When I was a law student, lo many years ago, I looked for role models. I wanted to see from my professors, what I would looke like as a lawyer. I was totally shocked and taken aback when I, at a more traditional school, discovered that not one of my professors had ever practiced in a real sense, as a lawyer!
I think our students are still hungry for this. They want to know what it is like to be lawyers. They look for role models. If you are at a school, like Suffolk, that hires former practicing lawyers as full time faculty, your students are ahead of the game in this one way. If your school has practitioners as adjunct faculty, you may notice students clustering around those folks like bees around honey. They are so hungry for some image to help them shape themselves into lawyers. Unless they come from a family of lawyers, they NEED role models like these, as much as they need those first year courses.

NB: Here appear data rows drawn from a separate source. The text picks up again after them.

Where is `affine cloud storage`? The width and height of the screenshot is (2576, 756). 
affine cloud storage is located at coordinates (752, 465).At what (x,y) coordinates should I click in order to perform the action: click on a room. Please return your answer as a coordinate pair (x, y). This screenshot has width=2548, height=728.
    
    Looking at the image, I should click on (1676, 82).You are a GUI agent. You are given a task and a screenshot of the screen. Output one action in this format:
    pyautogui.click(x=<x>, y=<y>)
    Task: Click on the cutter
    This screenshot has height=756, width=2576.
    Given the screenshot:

Law schools have ill served the legal community and our students by clinging to this specious division of the theoretical and the practical. I have been stunned, watching otherwise wonderful and rational law professors, of whom I am very fond, become absolutely defensive over the concept of teaching skills in law school. They are, I suppose, concerned that law schools might devolve into mere technical schools without high theory.
BULLSHIT, if you will excuse my outspokenness. You are protecting your pride of position, but you are not fooling anybody, friends. The rest of the university faculty know that our publications are edited by our own students, not peer-reviewed, no matter how many footnotes we shove in!
Please, stop while there is time. The MacCrate Report long since begged law schools to address the needs of the practitioners. Law students have for years been begging for a taste of reality in their schools. Now, law schools are under threat by online law schools and for-profit law schools. If the ABA ever authorizes an on-line, for-profit law school, which will cherry-pick the favorite lecturers from all law schools nationwide, we will all be left as teaching assistants in bar prep courses. Please, please, move your heads around and move into the 21st century. Let's start talking about what our students need to learn!